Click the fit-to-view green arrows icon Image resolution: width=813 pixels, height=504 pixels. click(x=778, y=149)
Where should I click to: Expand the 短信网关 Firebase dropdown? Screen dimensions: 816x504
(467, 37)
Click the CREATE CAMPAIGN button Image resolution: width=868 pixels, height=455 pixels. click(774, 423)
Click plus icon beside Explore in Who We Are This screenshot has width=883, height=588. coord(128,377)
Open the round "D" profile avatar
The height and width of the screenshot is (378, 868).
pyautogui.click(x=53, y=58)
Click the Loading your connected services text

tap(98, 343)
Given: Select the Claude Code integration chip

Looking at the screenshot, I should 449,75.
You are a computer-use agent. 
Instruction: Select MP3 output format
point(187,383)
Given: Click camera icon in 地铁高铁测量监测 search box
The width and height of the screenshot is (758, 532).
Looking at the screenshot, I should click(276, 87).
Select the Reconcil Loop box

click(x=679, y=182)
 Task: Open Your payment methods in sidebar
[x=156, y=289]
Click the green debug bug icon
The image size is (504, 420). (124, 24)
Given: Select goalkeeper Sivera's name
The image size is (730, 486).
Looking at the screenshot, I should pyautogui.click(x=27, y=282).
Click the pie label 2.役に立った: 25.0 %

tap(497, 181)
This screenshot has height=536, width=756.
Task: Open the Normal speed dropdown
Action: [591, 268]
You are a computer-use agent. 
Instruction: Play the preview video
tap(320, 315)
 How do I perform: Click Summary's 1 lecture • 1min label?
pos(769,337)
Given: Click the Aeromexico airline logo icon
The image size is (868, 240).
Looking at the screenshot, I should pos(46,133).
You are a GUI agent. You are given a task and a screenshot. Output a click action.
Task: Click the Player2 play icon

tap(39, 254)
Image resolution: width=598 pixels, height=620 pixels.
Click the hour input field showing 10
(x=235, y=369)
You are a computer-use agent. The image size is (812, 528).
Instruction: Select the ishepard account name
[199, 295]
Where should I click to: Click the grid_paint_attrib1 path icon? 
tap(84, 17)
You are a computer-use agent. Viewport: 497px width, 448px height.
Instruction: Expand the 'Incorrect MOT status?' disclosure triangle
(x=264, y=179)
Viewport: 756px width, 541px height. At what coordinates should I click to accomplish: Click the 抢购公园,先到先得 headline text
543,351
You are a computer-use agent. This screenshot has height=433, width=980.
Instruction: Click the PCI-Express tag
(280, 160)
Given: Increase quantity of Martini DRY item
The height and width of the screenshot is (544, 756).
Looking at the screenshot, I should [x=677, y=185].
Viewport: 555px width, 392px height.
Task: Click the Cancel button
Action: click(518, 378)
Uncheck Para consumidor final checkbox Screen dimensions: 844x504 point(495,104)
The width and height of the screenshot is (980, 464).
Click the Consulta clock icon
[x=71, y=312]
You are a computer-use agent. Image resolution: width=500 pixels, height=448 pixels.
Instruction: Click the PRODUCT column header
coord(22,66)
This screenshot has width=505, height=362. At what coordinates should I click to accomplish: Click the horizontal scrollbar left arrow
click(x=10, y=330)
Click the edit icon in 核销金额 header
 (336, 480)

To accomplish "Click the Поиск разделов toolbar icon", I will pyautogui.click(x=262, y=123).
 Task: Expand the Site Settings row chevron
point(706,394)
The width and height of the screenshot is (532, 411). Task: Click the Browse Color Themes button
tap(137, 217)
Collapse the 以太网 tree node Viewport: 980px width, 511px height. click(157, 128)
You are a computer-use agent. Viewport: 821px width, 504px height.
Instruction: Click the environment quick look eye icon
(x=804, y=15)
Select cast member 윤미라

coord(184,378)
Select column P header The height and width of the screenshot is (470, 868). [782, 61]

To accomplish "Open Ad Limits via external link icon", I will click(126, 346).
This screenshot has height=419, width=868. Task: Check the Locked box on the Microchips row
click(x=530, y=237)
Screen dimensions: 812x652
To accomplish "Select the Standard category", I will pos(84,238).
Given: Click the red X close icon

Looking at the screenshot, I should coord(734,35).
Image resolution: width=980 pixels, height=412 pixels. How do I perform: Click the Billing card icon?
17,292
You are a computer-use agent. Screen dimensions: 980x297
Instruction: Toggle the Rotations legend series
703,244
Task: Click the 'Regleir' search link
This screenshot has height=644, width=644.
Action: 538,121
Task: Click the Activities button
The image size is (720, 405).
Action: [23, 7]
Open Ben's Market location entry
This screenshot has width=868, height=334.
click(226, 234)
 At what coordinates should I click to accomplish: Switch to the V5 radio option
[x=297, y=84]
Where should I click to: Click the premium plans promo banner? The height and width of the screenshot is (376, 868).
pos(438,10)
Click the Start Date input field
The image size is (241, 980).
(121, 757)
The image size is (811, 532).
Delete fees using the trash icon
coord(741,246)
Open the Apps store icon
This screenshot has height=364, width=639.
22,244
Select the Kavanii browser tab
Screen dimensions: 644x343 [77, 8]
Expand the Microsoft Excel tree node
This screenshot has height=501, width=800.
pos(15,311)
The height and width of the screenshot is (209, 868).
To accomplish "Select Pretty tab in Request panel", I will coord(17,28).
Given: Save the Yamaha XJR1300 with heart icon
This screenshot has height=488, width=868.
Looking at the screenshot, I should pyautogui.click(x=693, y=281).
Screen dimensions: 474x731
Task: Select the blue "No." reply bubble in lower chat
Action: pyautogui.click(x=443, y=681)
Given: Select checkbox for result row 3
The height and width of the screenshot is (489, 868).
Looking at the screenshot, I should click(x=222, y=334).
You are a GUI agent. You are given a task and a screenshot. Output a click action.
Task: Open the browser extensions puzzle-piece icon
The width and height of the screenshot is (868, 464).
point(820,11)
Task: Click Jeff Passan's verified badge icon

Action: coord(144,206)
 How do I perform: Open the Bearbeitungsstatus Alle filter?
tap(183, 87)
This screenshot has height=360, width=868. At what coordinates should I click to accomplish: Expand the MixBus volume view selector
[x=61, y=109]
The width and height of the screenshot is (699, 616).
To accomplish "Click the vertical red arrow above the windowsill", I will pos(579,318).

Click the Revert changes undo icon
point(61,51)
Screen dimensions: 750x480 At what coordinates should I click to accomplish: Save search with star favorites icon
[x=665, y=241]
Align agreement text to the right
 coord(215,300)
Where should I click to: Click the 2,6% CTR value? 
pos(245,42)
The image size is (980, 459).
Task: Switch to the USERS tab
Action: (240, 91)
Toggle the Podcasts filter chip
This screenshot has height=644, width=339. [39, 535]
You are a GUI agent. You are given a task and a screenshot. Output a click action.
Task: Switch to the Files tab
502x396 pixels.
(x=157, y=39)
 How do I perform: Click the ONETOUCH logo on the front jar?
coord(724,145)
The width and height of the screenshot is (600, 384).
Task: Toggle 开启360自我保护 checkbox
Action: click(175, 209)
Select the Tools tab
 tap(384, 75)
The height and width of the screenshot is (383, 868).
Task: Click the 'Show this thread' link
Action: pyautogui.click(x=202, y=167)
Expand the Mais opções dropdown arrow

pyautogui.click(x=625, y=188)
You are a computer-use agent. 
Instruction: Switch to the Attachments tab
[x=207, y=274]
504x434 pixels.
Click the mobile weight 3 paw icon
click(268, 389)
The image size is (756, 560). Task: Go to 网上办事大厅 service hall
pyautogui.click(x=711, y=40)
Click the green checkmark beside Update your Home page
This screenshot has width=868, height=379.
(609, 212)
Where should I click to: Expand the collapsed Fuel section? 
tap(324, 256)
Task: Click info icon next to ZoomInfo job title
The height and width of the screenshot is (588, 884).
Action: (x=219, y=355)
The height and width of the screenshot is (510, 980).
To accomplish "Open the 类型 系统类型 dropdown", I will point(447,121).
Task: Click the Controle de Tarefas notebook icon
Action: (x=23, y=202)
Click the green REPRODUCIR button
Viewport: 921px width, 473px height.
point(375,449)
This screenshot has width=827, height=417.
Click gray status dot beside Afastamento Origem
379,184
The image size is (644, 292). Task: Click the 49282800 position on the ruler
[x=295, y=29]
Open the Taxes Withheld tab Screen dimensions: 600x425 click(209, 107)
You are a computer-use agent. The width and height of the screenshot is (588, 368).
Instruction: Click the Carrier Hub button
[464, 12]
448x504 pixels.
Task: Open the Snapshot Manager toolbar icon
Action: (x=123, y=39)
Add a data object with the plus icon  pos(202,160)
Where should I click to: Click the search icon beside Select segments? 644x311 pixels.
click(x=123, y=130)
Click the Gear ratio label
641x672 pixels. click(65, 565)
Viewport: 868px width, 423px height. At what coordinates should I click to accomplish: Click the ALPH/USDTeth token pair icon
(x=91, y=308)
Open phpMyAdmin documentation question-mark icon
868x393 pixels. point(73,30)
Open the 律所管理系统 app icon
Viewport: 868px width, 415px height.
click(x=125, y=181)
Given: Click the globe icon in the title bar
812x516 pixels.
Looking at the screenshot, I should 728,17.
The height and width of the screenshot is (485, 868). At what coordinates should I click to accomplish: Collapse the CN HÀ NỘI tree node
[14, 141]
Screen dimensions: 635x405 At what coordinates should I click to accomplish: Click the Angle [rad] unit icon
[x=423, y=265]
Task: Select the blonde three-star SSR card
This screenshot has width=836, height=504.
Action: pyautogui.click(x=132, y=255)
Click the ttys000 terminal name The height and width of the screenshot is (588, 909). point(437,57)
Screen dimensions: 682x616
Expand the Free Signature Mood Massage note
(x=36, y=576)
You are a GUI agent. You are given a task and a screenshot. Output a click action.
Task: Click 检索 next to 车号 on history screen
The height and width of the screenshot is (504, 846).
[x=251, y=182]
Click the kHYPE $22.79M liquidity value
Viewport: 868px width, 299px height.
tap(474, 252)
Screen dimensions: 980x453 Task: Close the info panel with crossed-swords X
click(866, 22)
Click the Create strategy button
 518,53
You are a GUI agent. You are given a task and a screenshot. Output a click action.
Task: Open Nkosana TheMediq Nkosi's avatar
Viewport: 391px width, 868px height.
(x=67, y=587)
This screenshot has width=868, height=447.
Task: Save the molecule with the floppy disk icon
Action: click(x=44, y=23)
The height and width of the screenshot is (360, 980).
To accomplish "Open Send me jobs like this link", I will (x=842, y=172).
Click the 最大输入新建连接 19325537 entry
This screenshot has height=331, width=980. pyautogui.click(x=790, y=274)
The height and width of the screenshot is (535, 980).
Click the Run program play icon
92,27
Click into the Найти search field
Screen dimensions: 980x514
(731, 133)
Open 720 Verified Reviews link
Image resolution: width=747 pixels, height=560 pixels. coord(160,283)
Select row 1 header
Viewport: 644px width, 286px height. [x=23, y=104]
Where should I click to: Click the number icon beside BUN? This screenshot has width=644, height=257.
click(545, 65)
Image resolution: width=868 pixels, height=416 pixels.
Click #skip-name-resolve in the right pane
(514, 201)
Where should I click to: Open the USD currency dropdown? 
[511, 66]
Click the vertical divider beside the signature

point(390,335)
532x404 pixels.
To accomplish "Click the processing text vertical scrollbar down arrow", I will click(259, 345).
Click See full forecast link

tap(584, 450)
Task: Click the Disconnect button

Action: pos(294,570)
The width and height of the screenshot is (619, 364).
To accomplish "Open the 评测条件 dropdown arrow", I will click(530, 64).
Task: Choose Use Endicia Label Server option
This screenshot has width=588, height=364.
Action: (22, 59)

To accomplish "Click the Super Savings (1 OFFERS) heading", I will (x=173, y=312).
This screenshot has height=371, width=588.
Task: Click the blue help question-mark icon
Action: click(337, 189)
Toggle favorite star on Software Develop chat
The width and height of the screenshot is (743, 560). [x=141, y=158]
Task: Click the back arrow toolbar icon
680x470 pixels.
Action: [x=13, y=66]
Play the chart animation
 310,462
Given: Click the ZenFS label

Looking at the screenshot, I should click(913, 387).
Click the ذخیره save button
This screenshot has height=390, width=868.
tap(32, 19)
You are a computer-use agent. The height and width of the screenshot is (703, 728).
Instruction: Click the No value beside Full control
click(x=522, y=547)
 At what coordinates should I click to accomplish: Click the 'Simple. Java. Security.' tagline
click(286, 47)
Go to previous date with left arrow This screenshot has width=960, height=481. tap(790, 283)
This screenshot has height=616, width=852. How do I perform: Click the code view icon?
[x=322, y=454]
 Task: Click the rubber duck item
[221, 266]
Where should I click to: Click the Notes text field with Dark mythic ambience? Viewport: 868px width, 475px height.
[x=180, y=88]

- [Requirement] If a line of the entries holds the word "next", copy it out.

- [Task solution]
Task: Click info icon next to ZoomInfo job title
Task: Click 检索 next to 车号 on history screen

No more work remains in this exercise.